Майа обернулся к нему.
— Что верно, то верно, вы, католики, не любите непереносимых положений. Привыкли к душевному комфорту.
— При чем тут это? — возразил Пьерсон суховатым тоном. — Католицизм требует многого.
— Нет, по сравнению с тем покоем, который он дает, ничего он не требует. Просто замечательно, какое он дарует отдохновение.
— Смятенные души есть и среди католиков.
— И они на дурном счету. Хороший католик не бывает в смятении.
— Похоже, что по сути дела ты жалеешь, что не католик.
— А как же, черт возьми! — рассмеялся Майа. — Я ведь тоже обожаю комфорт. И вот тебе доказательство, — добавил он, помолчав, — что католицизм весьма комфортабельная религия. Чего бы я тут сегодня тебе ни наговорил о войне или религии, все это тебе как о стену горох.
— Ну, как сказать…
— Ты же видишь сам, ты до того уютно устроился в своей вере, что для тебя даже такого вопроса не возникает. А когда он все–таки возникает, ты объявляешь, что это, мол, слабость, и берешь себя в руки.
— Насчет католицизма ты заблуждаешься. Не так–то легко быть добрым католиком.
— Ну, а атеистом?
— Согласен, — улыбнулся своей девичьей улыбкой Пьерсон, — и это, очевидно, весьма нелегко.
Он поднялся и незаметным движением взял с земли лежавшую рядом лопатку.
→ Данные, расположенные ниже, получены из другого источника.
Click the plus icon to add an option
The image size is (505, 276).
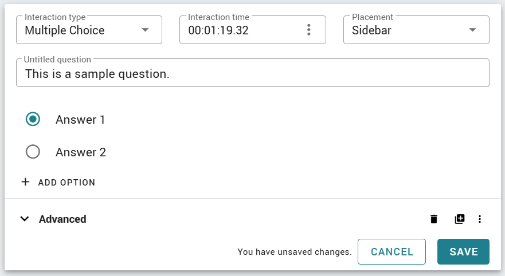pos(25,182)
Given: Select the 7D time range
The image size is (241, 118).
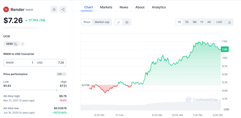Looking at the screenshot, I should (x=187, y=22).
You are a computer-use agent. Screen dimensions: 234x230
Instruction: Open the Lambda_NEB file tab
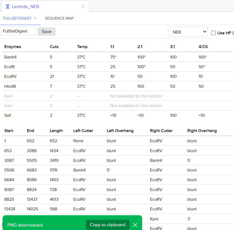(x=25, y=6)
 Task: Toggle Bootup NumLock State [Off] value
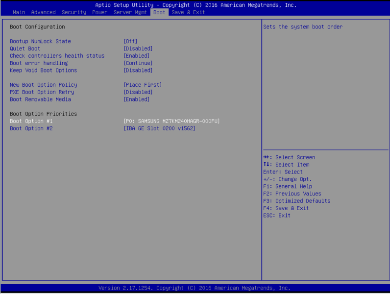pyautogui.click(x=131, y=42)
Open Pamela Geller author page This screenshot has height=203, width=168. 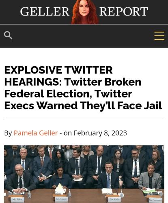click(36, 133)
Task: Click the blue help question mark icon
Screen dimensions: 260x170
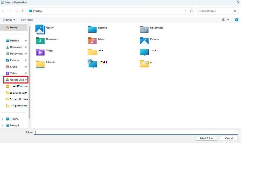Action: 237,20
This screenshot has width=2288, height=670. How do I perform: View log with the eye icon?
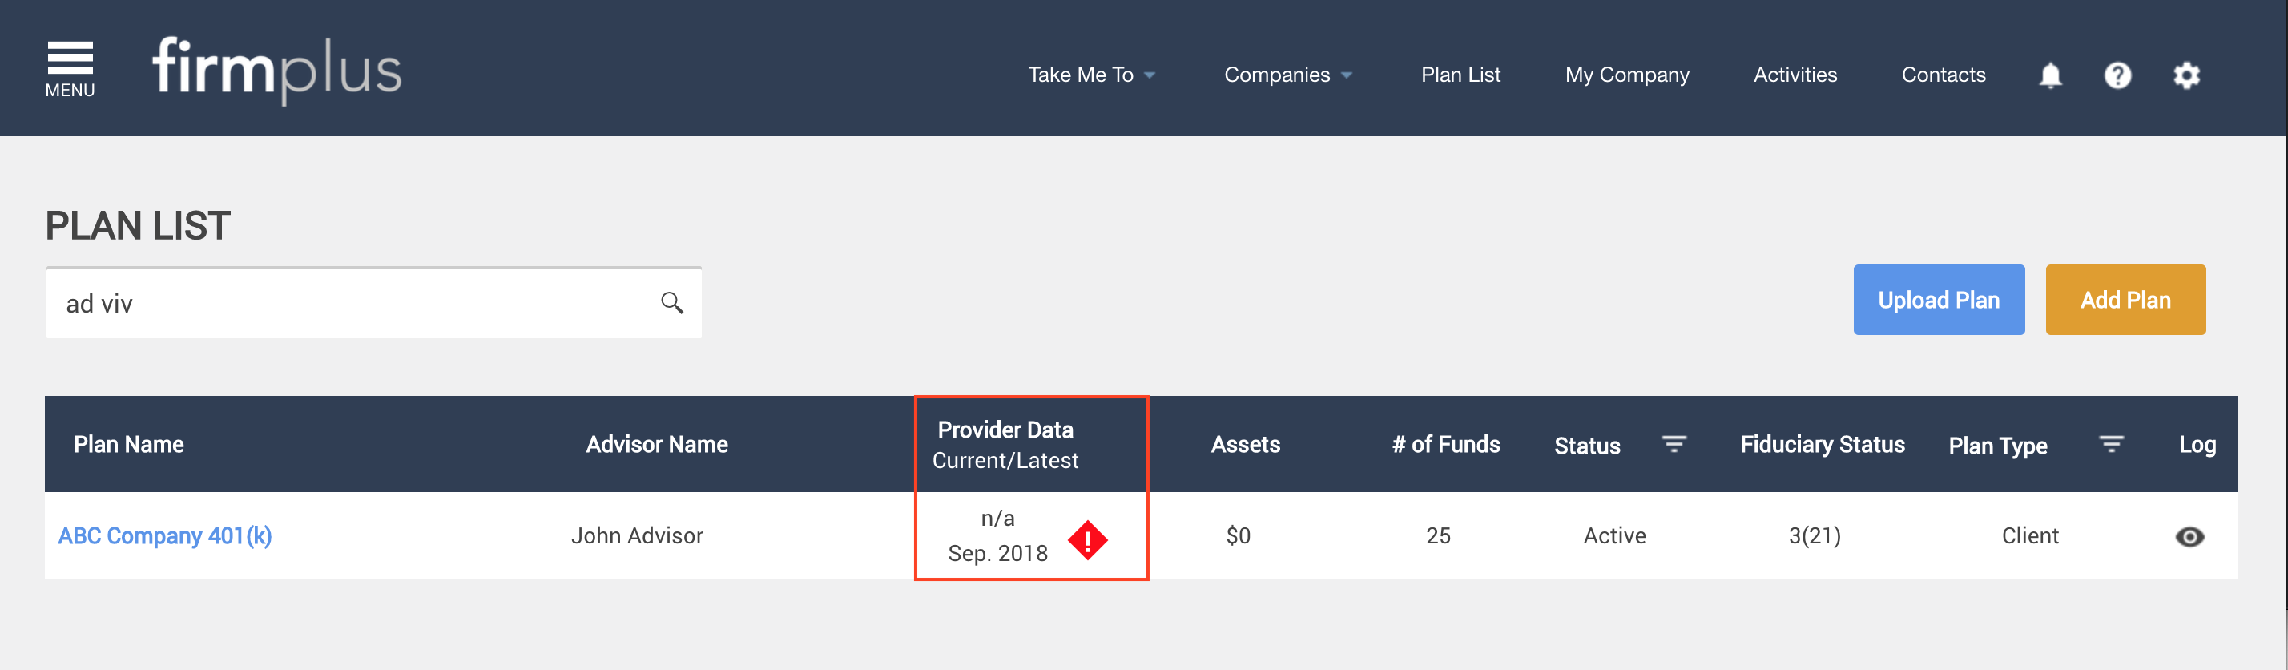(x=2189, y=537)
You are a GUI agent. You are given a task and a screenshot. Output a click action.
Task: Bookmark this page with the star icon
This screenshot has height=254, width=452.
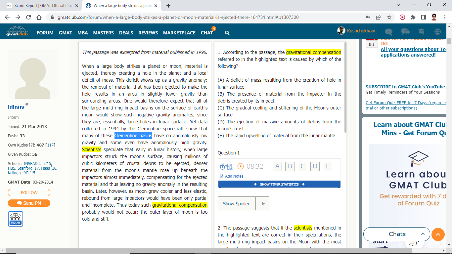(x=389, y=17)
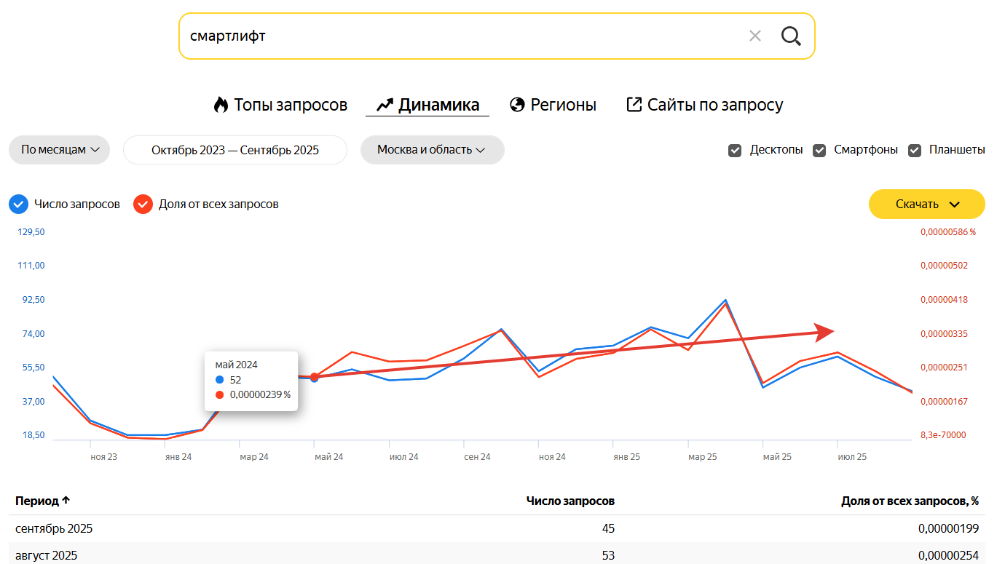Screen dimensions: 1005x564
Task: Toggle the Смартфоны checkbox
Action: 819,150
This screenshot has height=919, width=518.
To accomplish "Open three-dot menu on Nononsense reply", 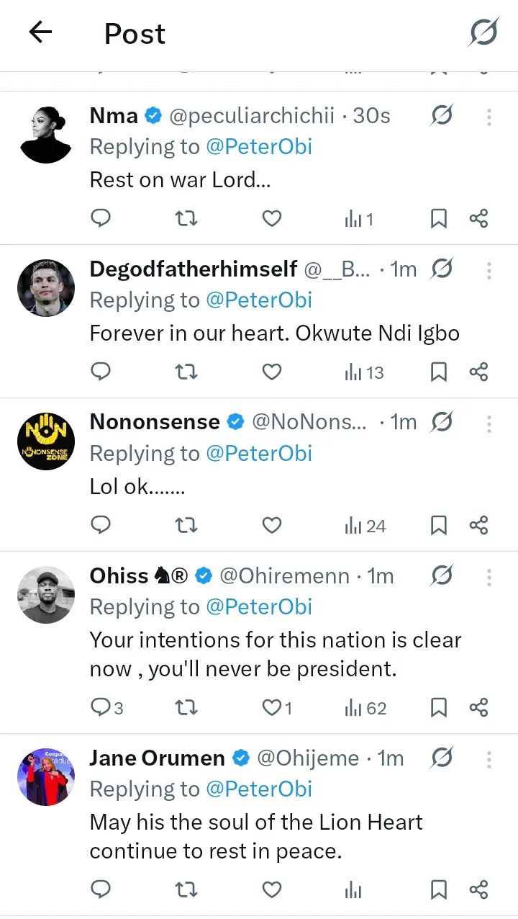I will tap(489, 423).
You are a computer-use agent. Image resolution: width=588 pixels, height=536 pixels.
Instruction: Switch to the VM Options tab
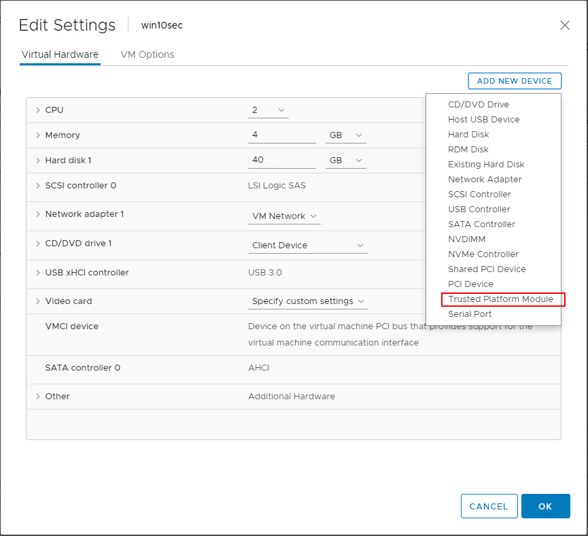(x=147, y=54)
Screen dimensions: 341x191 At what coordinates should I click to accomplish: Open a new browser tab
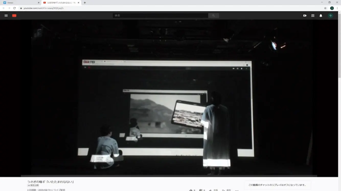[85, 3]
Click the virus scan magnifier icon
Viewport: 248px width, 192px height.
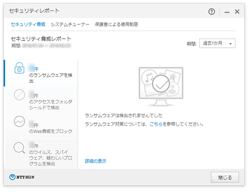pyautogui.click(x=19, y=148)
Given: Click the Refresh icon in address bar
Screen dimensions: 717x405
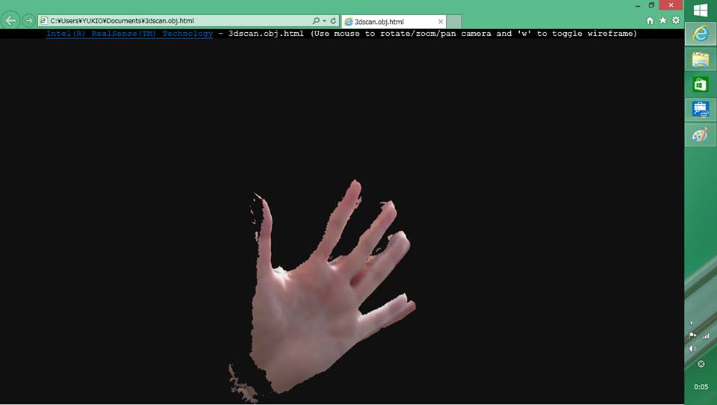Looking at the screenshot, I should point(333,21).
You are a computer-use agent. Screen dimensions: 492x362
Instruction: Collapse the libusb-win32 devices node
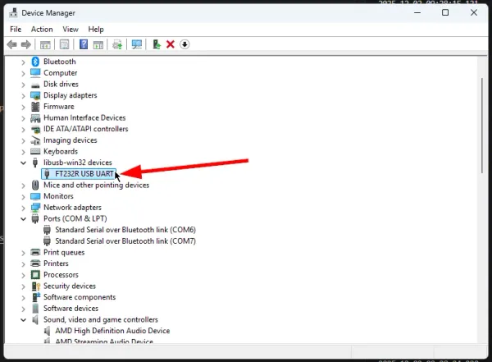[x=22, y=163]
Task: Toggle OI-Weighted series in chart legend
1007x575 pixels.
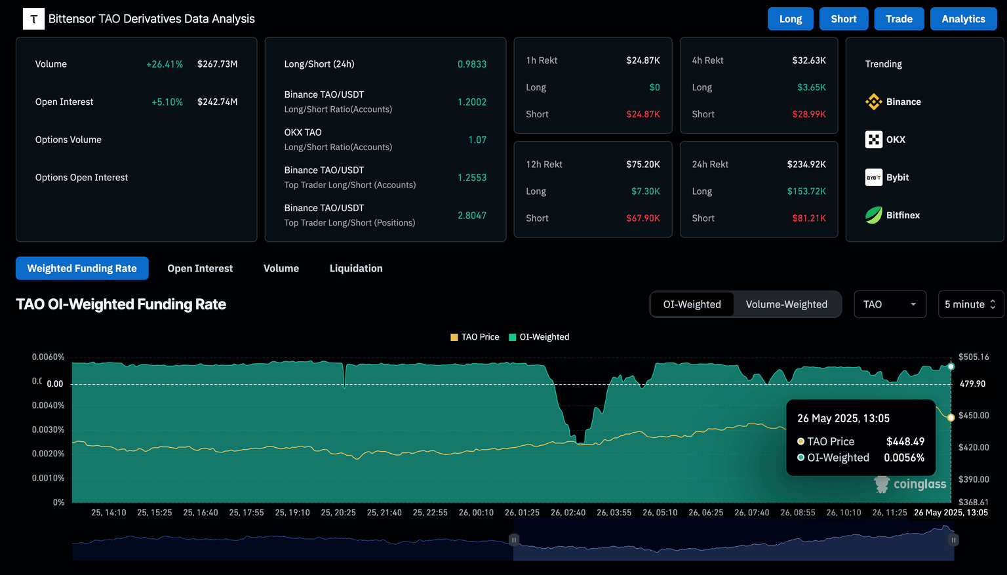Action: (x=539, y=337)
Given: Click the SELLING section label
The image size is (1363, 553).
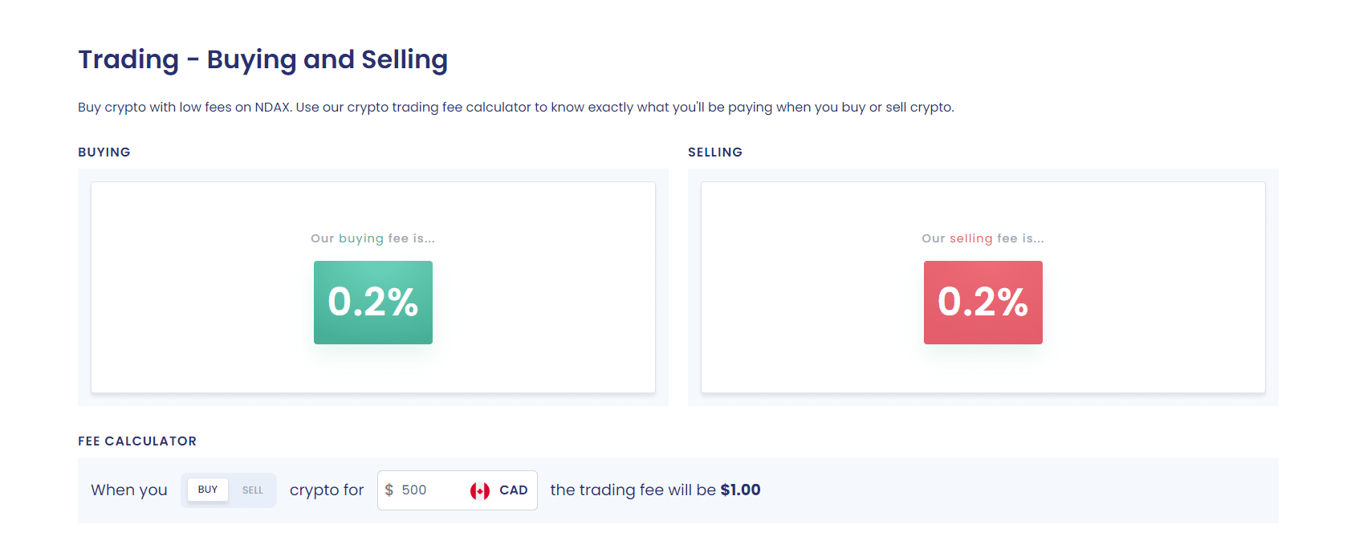Looking at the screenshot, I should click(715, 152).
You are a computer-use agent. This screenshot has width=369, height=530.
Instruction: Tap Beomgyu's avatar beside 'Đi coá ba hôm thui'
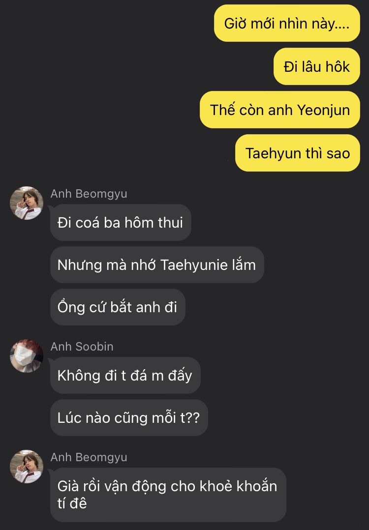pyautogui.click(x=27, y=203)
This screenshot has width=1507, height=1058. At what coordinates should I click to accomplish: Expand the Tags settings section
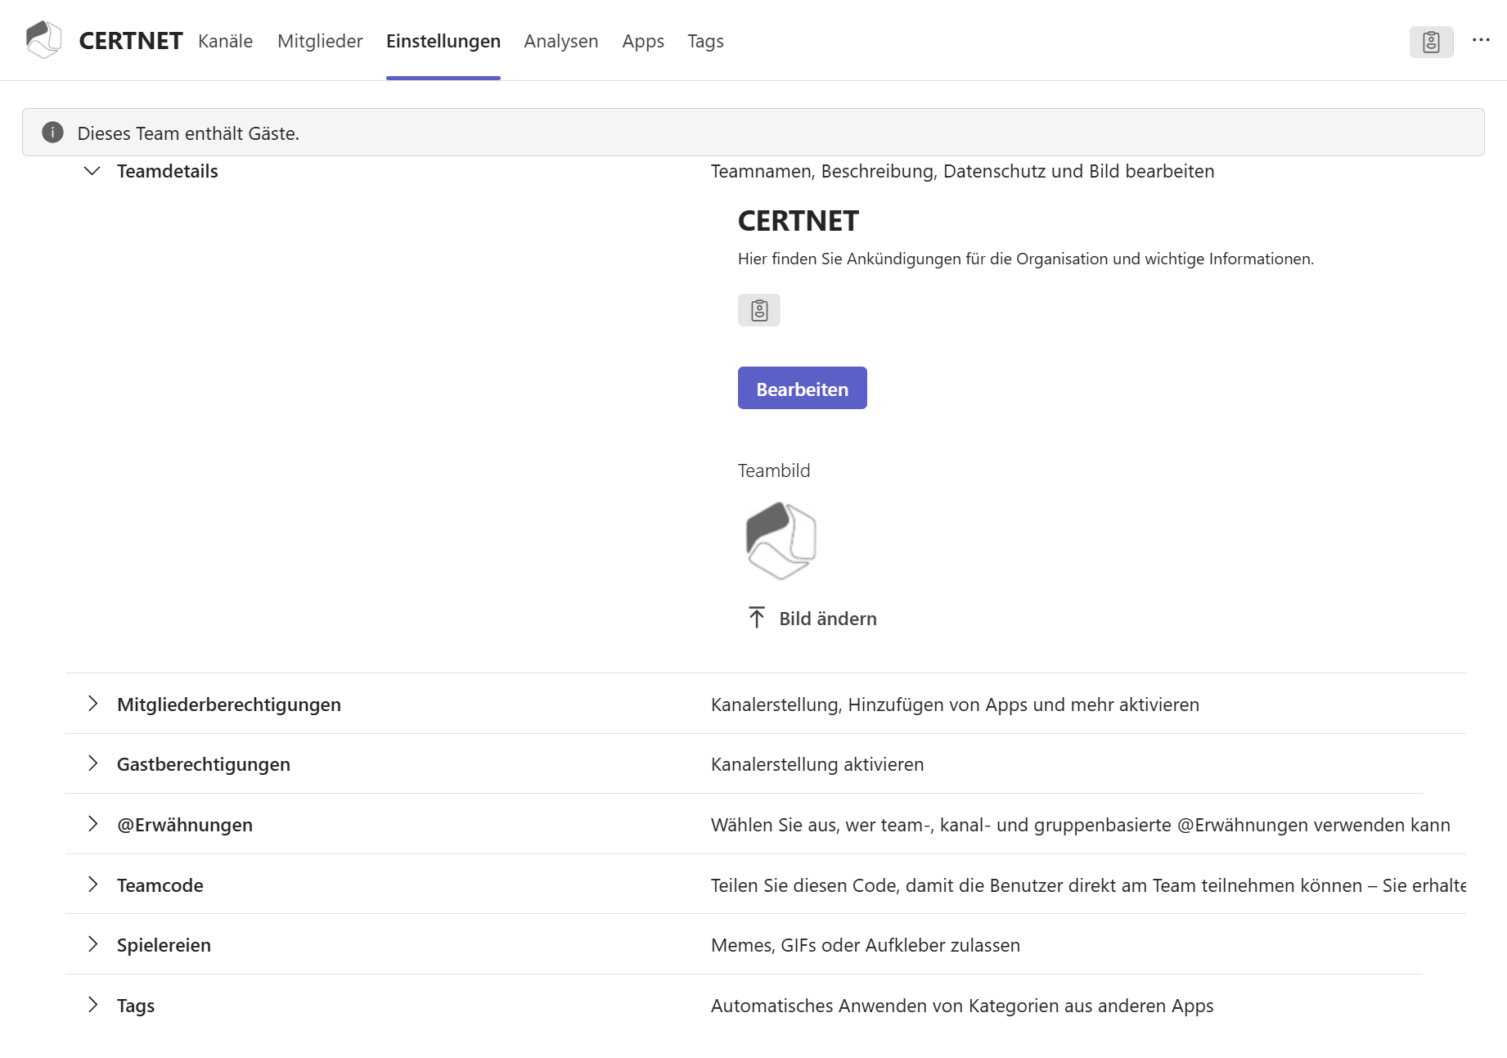tap(92, 1005)
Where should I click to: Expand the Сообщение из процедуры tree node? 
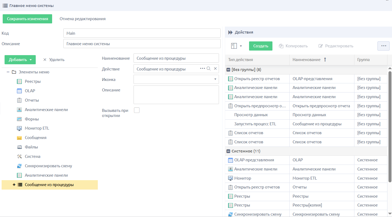[14, 185]
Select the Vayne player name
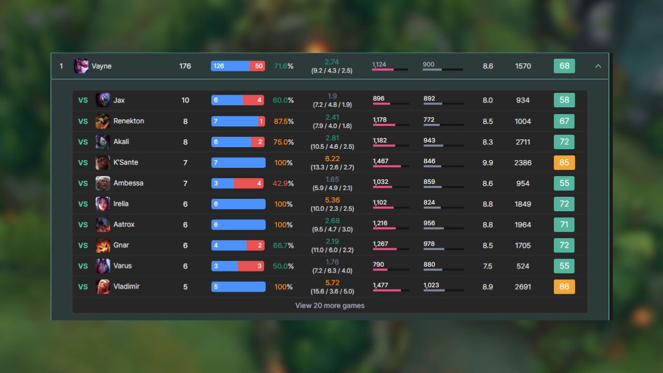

— Во всяком случае, — добавил он, и в голосе его неожиданно прозвучало какое–то странное удовлетворение, — во всяком случае, сегодня ты выложил все.
Майа тоже поднялся.
— Если я в этой жизни не выскажу все, что думаю, то когда же и высказываться?
Они пошли в направлении санатория.
Пьерсон шагал справа от Майа и нес в правой руке свою лопатку.
— Какая ночь прекрасная, — сказал он, задрав голову к небу.
— Да, — сказал Майа.
Он хотел было еще сказать: «Прекрасная ночь, чтобы сгореть живьем», — но промолчал. Когда они вошли в аллею под сень листвы, мгла еще сгустилась.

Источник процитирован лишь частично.